Fachinformationen - Tetanus


Wundstarrkrampf, Tetanus

Erreger:

Clostridium tetani (grampositive, sporenbildende, obligat anaerobe Stäbchen)
Verbreitung:
Tetanus ist generell weltweit verbreitet mit großen regionalen Unterschieden. In den Industriestaaten Europas und Nordamerikas ist die Inzidenz dank umfassender Impfungen sowie verbesserter Lebensbedingungen niedrig. Dagegen ist in feuchtwarmen Ländern Asiens, Afrikas und Südamerikas mit niedrigen Impfraten und schlechter medizinischer Versorgung die Erkrankungsrate auch heute noch hoch.
Infektionsweg:
Eindringen der Tetanussporen über kontaminierte Wunden (auch kleinste Verletzungen durch Dornen, Verbrennungen, Bißverletzungen). Die umweltresistenten Sporen finden sich ubiquitär in Staub, tierischen Exkrementen u.ä. In einigen ländlichen Gegenden in den Tropen spielt bei mangelnder geburtshilflicher Hygiene die Infektion über die Nabelschnur (Tetanus neonatorum) eine größere Rolle. Der Erreger ist Bestandteil der normalen Darmflora von Mensch und Tier.
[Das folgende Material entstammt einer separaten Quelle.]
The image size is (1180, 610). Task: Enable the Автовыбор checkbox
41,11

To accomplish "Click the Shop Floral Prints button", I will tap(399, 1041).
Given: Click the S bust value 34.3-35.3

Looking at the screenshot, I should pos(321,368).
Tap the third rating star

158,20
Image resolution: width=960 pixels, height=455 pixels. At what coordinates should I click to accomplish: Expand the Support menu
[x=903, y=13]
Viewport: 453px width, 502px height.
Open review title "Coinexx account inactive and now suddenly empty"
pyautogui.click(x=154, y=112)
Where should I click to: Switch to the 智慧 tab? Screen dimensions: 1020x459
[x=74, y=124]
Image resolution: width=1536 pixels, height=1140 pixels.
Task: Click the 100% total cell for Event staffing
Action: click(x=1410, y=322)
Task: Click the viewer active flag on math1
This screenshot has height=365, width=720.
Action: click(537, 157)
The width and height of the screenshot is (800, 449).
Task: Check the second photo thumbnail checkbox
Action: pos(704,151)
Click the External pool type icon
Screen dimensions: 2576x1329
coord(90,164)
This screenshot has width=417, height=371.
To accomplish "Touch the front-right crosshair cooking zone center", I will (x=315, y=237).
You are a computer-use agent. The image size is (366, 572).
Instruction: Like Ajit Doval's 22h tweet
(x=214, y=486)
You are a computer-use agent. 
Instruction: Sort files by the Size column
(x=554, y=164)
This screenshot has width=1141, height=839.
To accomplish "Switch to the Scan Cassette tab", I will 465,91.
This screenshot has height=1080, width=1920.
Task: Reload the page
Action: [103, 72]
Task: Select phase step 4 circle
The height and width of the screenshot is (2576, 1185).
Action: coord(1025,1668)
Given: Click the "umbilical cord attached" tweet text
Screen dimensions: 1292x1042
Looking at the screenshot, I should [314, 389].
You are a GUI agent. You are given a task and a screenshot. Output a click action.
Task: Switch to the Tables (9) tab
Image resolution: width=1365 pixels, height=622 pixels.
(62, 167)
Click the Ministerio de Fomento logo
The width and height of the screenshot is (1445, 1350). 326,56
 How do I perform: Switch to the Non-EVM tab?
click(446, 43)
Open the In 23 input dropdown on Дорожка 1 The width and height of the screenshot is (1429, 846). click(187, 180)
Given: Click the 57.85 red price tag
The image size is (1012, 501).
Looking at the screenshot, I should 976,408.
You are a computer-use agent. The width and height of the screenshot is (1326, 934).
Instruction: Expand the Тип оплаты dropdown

Das die Symptomatik verursachende Tetanustoxin wird unter anaeroben Bedingungen gebildet.
Inkubationszeit:
in der Regel 3 – 21 Tage, manchmal auch mehrere Monate (abhängig von der inokulierten Erregermenge und der Intensität der Toxinbildung; kürzere Inkubation bedeutet ungünstigere Prognose)
Symptomatik:
Als erstes Krankheitszeichen wird häufig ein Spannungsgefühl im Wundbereich beschrieben. Später kommt es zur typischen Verkrampfung der Kaumuskulatur (Risus sardonicus). Im weiteren Verlauf kann es zu generalisierten Spasmen kommen. Typisch ist die zunehmende Verkrampfung der Rumpfmuskulatur., teilweise auch der Extremitäten (Opisthotonus) Die Letalität beträgt bei moderner Intensivtherapie 10-20% und ist sonst erheblich höher. Todesursachen sind vor allem respiratorische Insuffizienz uind kardiovaskuläre Komplikationen. Der Tetanus neonatorum verläuft ähnlich wie die Erwachsenenform und beginnt meist am 5.-7. Lebenstag. Die Babys zeigen Trinkschwäche, zunehmende Muskelspasmen und generalisierte Krampfanfälle. Die Letalität ist auch hier sehr hoch. Bei bestehender Teilimmunität kann es zu einer lokal begrenzten Erkrankung kommen. Hierbei werden tonisch-klonische Krämpfe in der Nähe der Erregereintrittspforte beobachtet. Die Prognose ist gut.
Diagnostik:
Die Diagnose des Tetanus wird aufgrund des typischen klinischen Befundes gestellt. Eine Erkrankung ist unwahrscheinlich, wenn eine vollständige Grundimmunisierung vorliegt und fristgemäße Auffrischimpfungen durchgeführt wurden. Der Nachweis von spezifischen Antikörpern ist für die Diagnose der Infektion ohne Bedeutung, eine Antikörperprüfung (nach Impfung) mittels ELISA ist möglich.
Differentialdiagnose:
Tollwut, Botulismus, Intoxikationen, Enzephalitiden
Therapie:
Antitoxingabe, schnellstmögliche chirurgische Wundversorgung, umfassende Intensivtherapie
Gesetzliche Regelungen:
Es besteht keine Meldepflicht nach IfSG.